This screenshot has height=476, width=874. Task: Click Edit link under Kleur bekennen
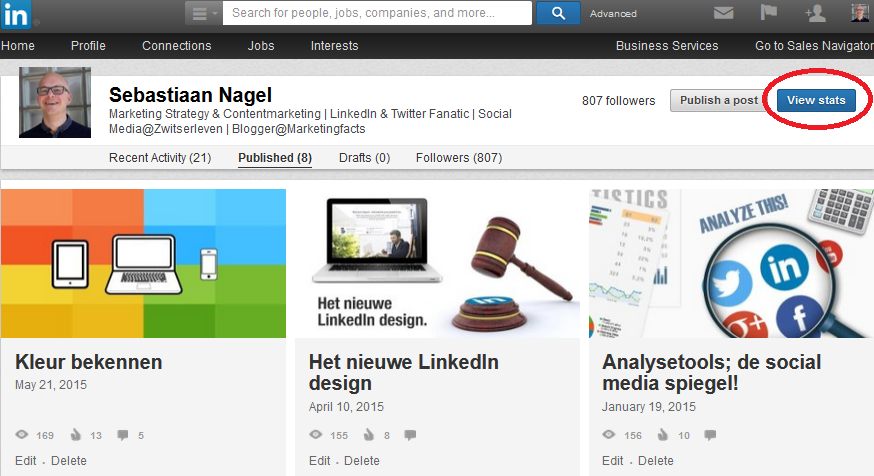[x=26, y=461]
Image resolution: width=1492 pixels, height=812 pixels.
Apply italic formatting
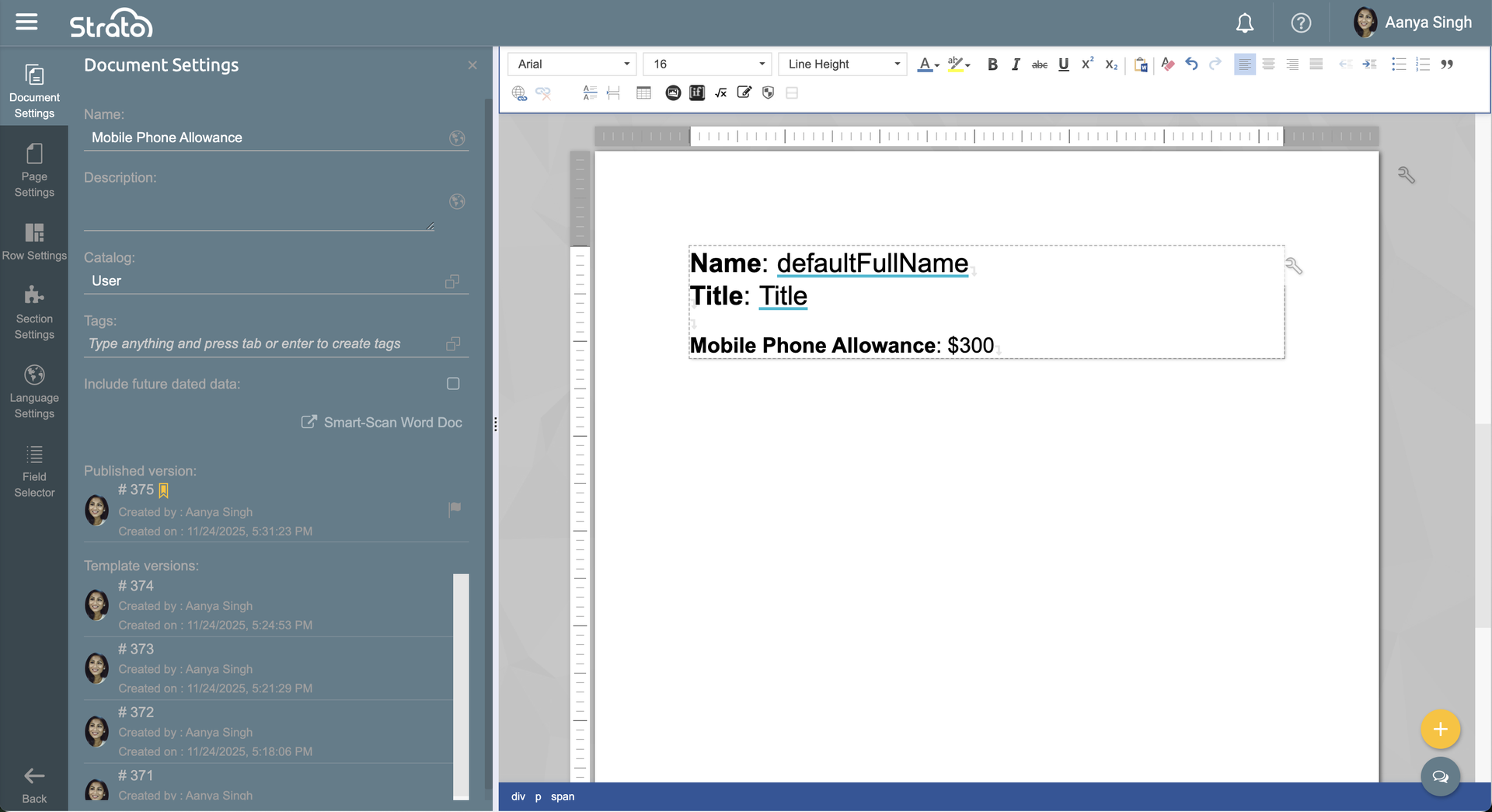pos(1016,64)
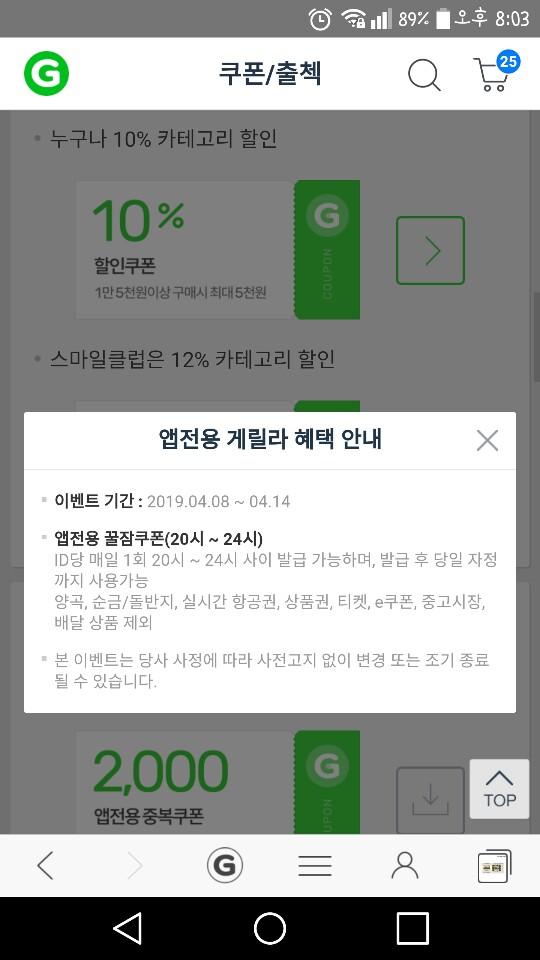Go back using the bottom bar arrow

45,866
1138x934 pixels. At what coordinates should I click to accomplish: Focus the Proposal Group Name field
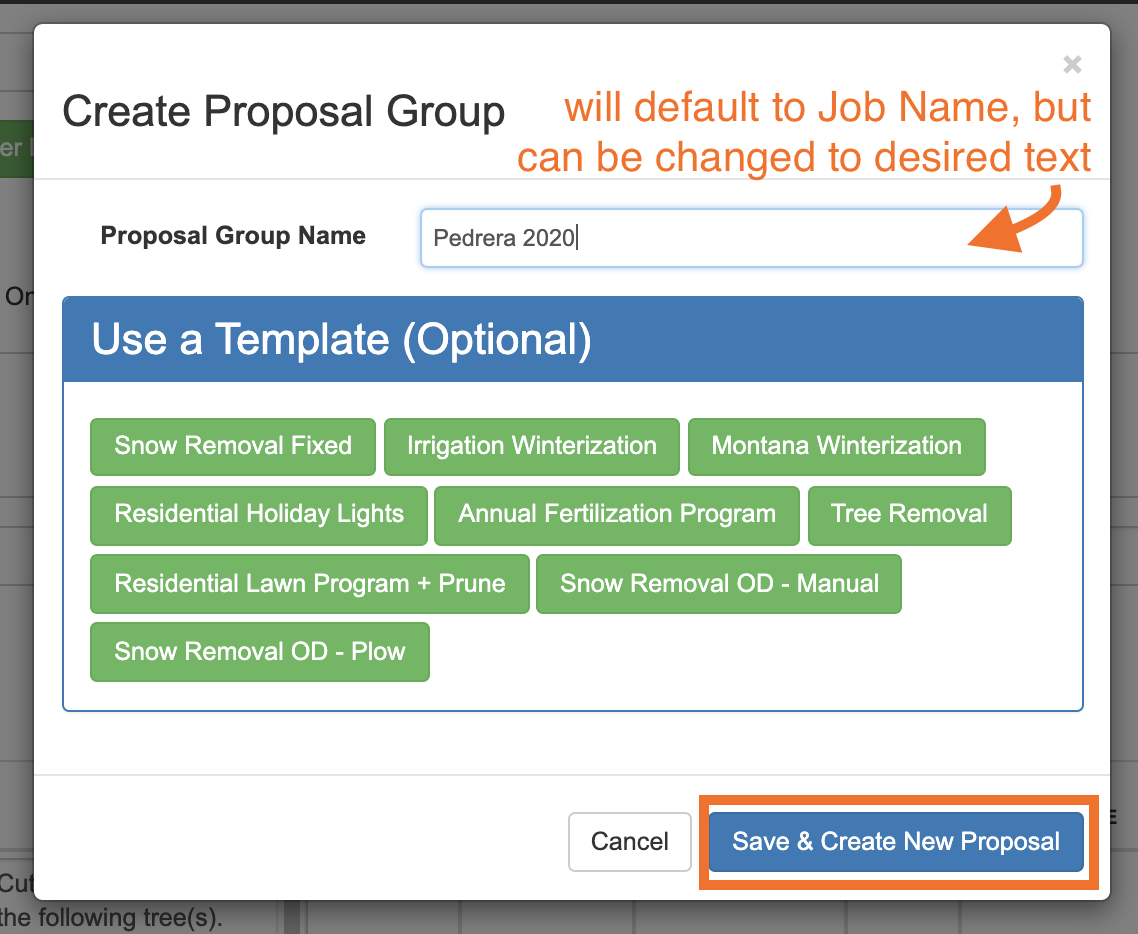[752, 238]
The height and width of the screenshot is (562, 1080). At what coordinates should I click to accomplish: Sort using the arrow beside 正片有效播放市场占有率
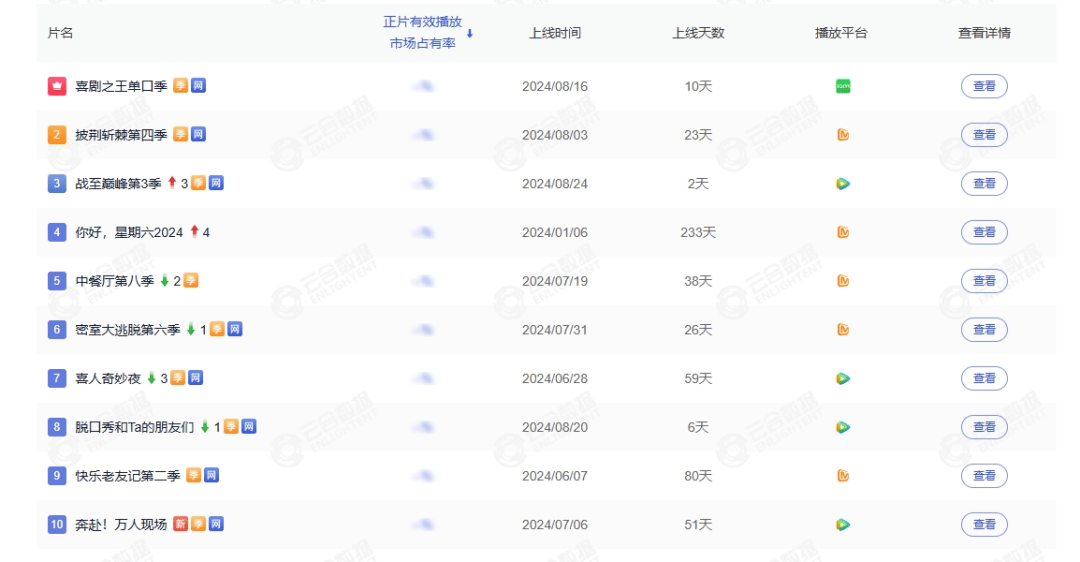pos(470,34)
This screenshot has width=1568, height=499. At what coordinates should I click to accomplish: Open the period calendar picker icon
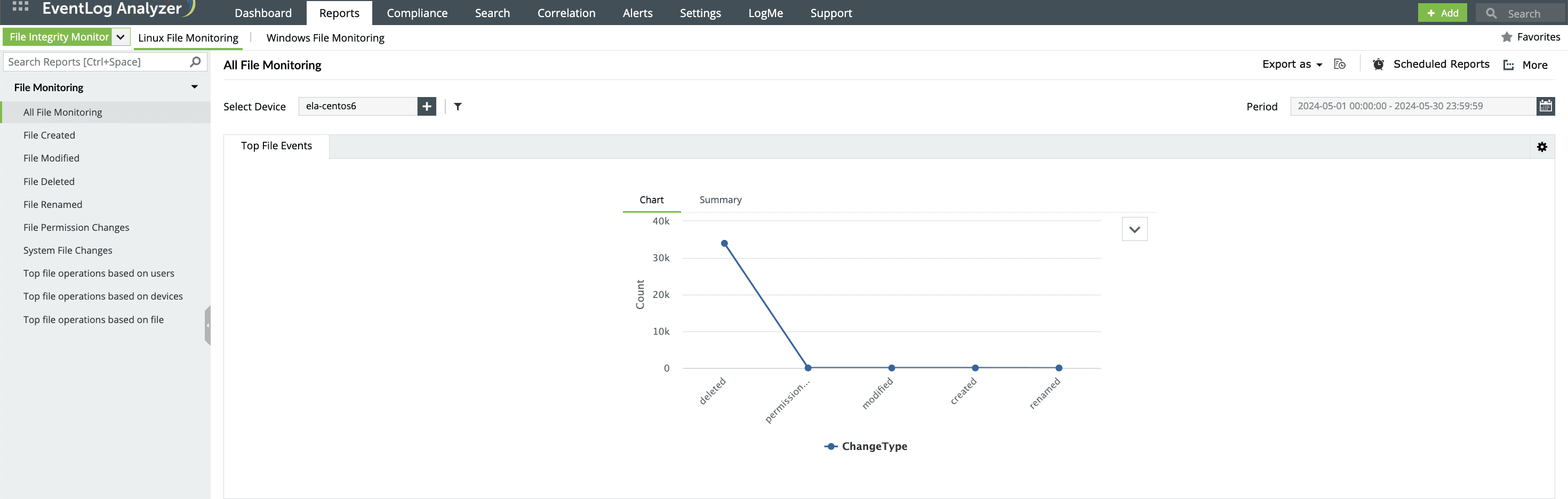(x=1545, y=106)
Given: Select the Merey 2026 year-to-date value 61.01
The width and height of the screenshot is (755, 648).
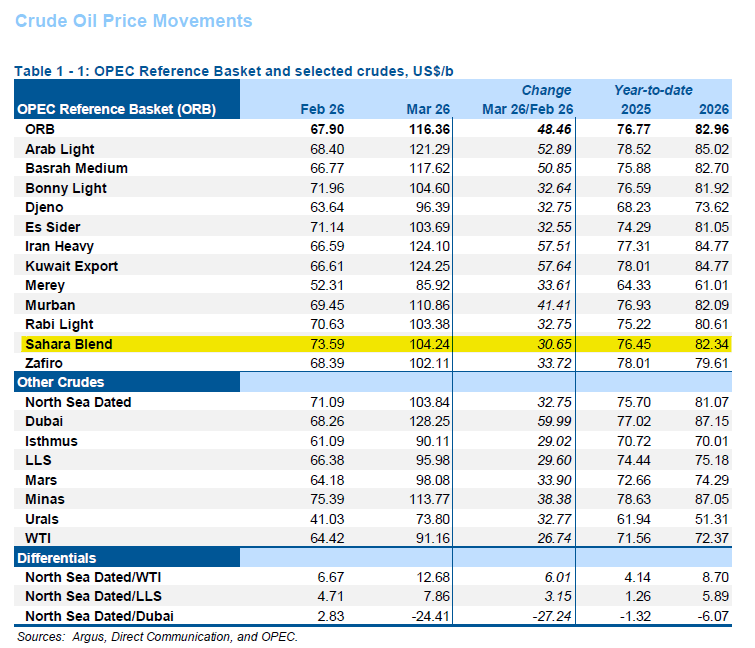Looking at the screenshot, I should 711,285.
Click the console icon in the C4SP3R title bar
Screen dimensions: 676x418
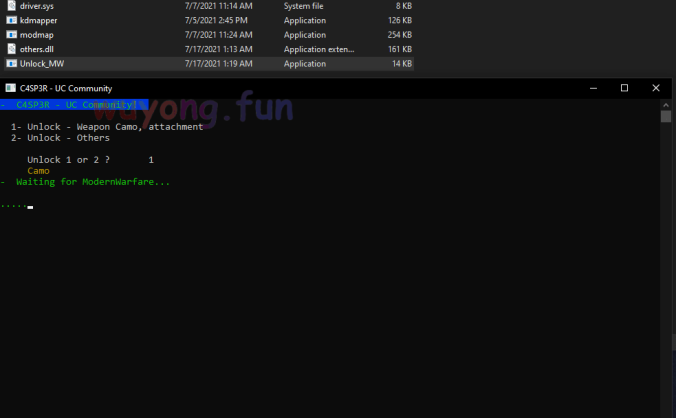pyautogui.click(x=10, y=88)
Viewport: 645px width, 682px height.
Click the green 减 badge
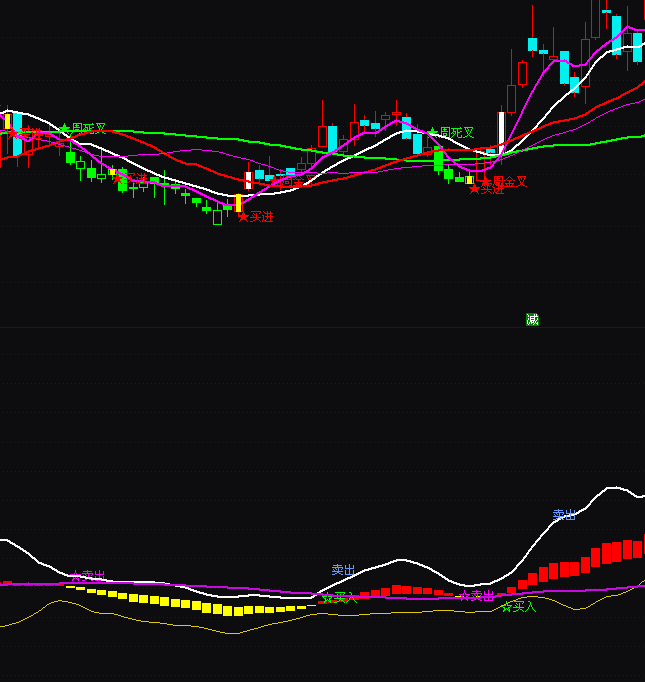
┄┄┄┄┄┄
What you will do: The entries need to be restated exactly, and their pictures left out.

Solution below:
This screenshot has height=476, width=874. Task: Click Edit link under Kleur bekennen
[x=26, y=461]
Image resolution: width=1492 pixels, height=812 pixels.
Apply italic formatting
pos(1016,64)
Go back using the bottom bar arrow

45,866
1138x934 pixels. At what coordinates should I click to accomplish: Focus the Proposal Group Name field
[752, 238]
The height and width of the screenshot is (562, 1080). At what coordinates should I click to accomplish: Sort using the arrow beside 正片有效播放市场占有率
pos(470,34)
This screenshot has width=1568, height=499. At what coordinates should I click to accomplish: Open the period calendar picker icon
(x=1545, y=106)
Given: Select the Merey 2026 year-to-date value 61.01
The width and height of the screenshot is (755, 648).
Looking at the screenshot, I should 711,285.
Click the console icon in the C4SP3R title bar
Screen dimensions: 676x418
pyautogui.click(x=10, y=88)
Viewport: 645px width, 682px height.
Click the green 减 badge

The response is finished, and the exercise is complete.